TEXT BLOCK:
▽
🤖 AI Summary
Decision trees are widely deployed for structured data modeling, yet their use of privacy-sensitive predictors—such as health records, biometric identifiers, and location trajectories—poses significant compliance risks under stringent regulations including the EU GDPR and U.S. HIPAA/CCPA.
Method: We systematically analyzed variables from hundreds of empirical ML papers, performing fine-grained mapping to regulatory definitions via legal text analysis, cross-study metadata coding, regulatory terminology standardization, and temporal trend modeling.
Contribution/Results: We introduce the first reusable, multi-jurisdictional regulatory classification framework that enables evidence-based alignment between ML practice and privacy law. Results show over 60% of reported variables fall under high-regulation categories, with health data dominating in medical applications; substantial inter-sector variation exists, and regulatory compliance gaps have widened in recent years. This work establishes an empirical benchmark and governance checklist for privacy-enhancing machine learning.
△
THE DATA:
▽
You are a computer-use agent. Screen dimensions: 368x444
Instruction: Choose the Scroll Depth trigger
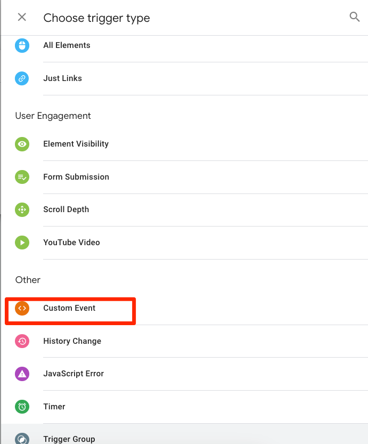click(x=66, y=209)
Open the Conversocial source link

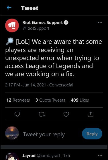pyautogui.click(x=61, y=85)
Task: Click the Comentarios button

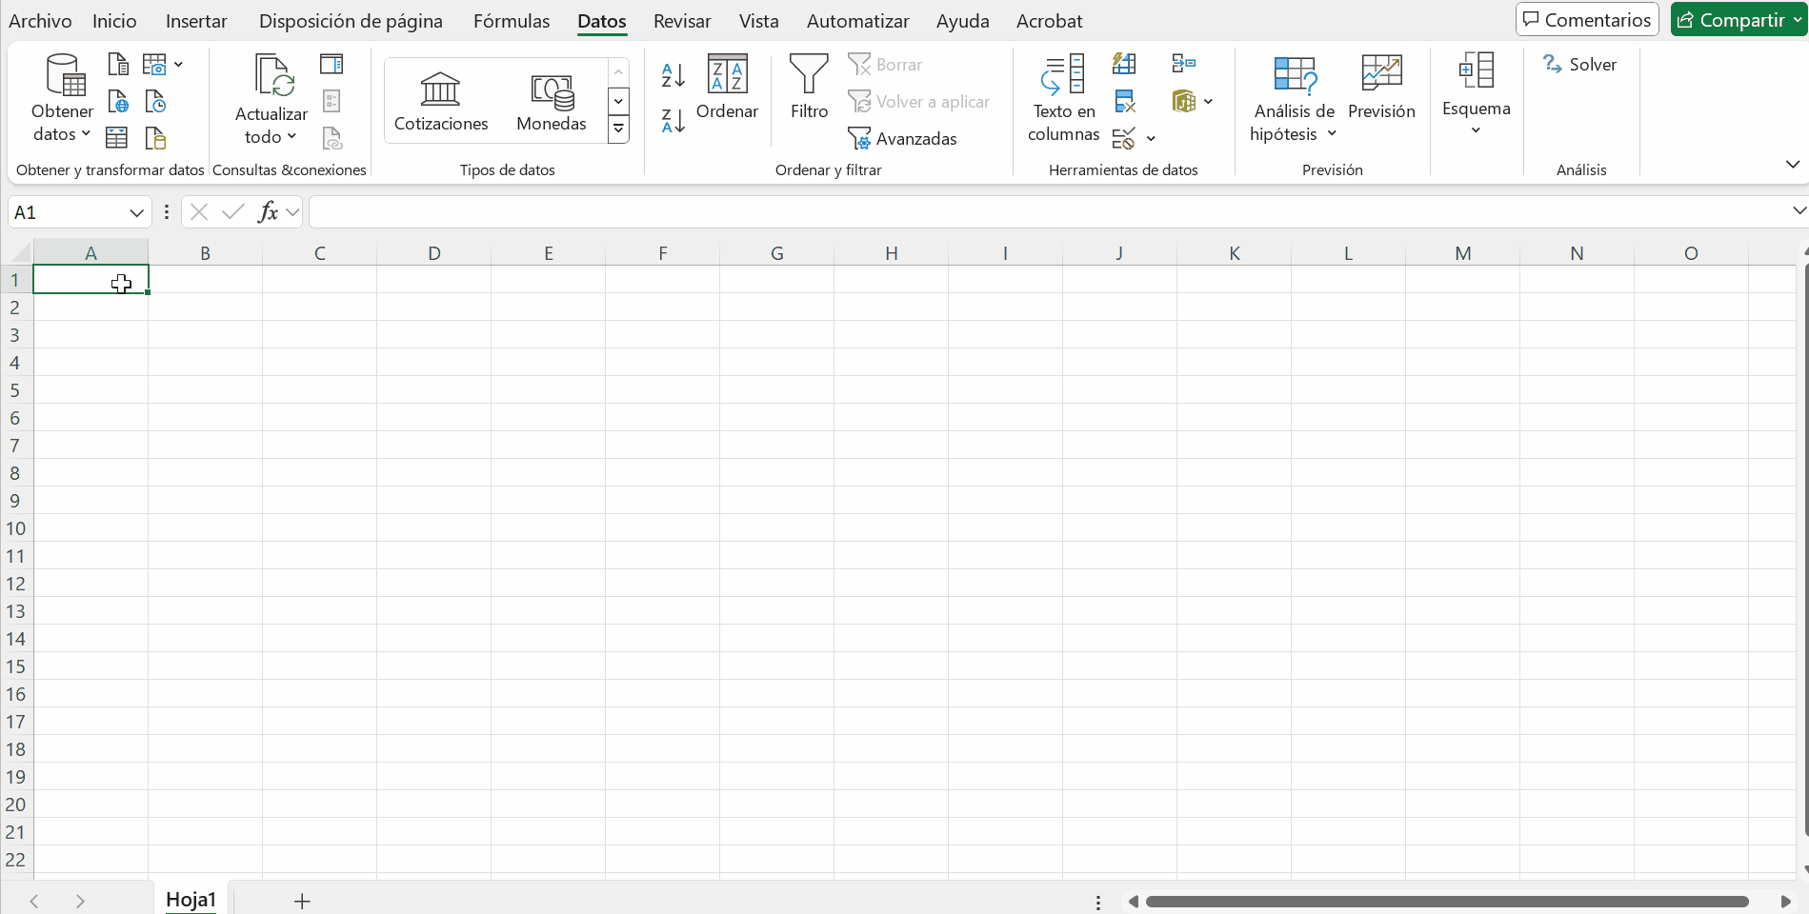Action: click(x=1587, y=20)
△
BRIEF:
Copy the AI summary about privacy-sensitive predictors in decision trees word for word, everything from "Method: We systematically" down to "temporal trend modeling.".

WRITTEN ANSWER:
Method: We systematically analyzed variables from hundreds of empirical ML papers, performing fine-grained mapping to regulatory definitions via legal text analysis, cross-study metadata coding, regulatory terminology standardization, and temporal trend modeling.